- [DIRECTIONS FOR THIS TASK]
Rewrite the portion of the listing below that runs from the line containing "You are a computer-use" through the end of the listing, replacing "folder icon" with "directory icon" and leaving everything else unchanged. Leave the pictures out of your answer.

Collected data entries:
::::::
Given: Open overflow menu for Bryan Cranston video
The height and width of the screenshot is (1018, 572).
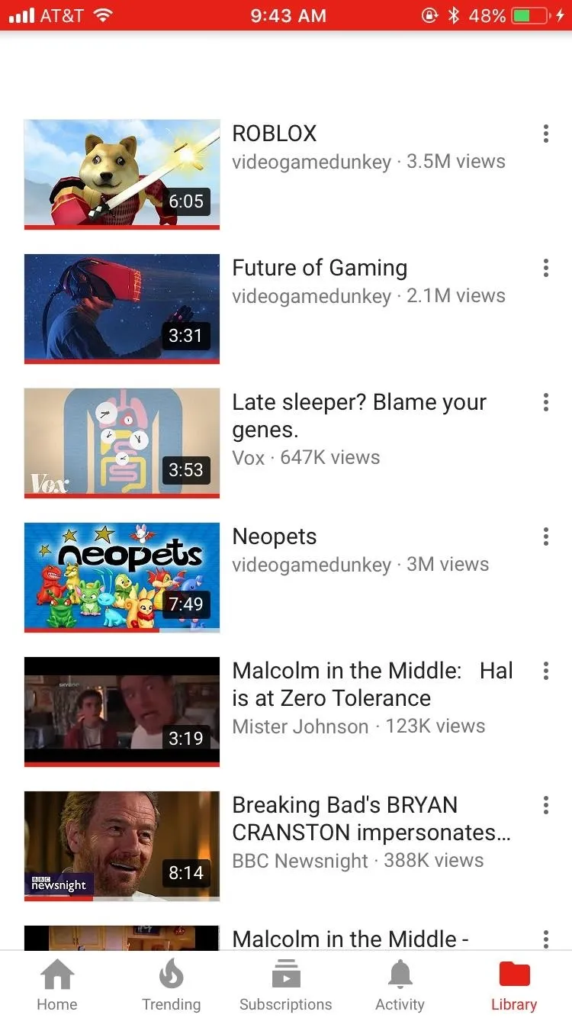Looking at the screenshot, I should [x=545, y=805].
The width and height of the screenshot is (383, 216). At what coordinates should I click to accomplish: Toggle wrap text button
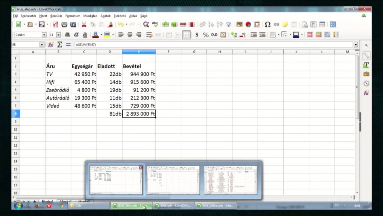[149, 35]
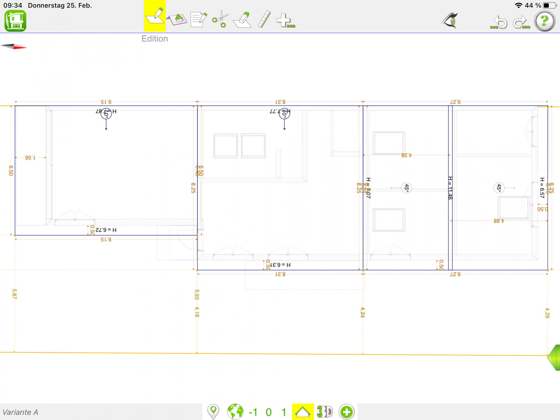Expand the undo history arrow
Screen dimensions: 560x420
pyautogui.click(x=499, y=22)
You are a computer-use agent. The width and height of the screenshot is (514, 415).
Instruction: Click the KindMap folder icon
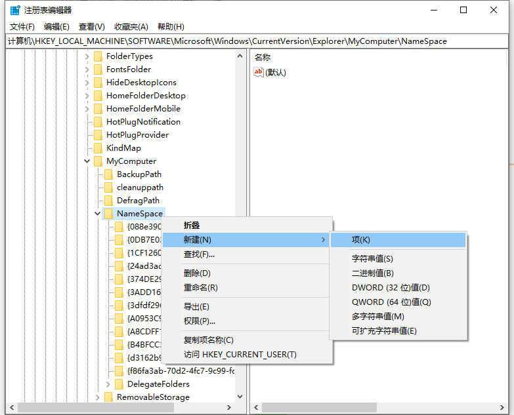(x=98, y=148)
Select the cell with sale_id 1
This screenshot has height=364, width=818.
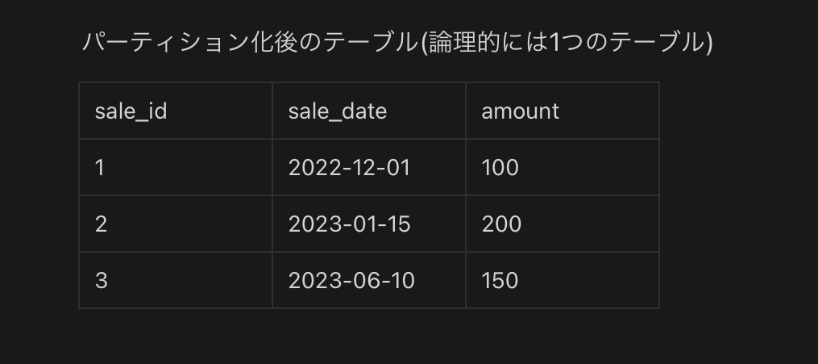click(176, 167)
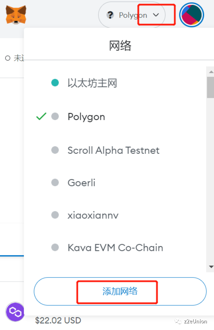The height and width of the screenshot is (330, 214).
Task: Click the green checkmark beside Polygon
Action: 41,116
::::::
- [THE SOLUTION]
You are a computer-use agent. The width and height of the screenshot is (514, 415).
Instruction: Click the KindMap directory icon
(x=98, y=148)
Select the cell with sale_id 1
This screenshot has height=364, width=818.
click(176, 167)
The height and width of the screenshot is (330, 214).
Task: Click the green checkmark beside Polygon
Action: 41,116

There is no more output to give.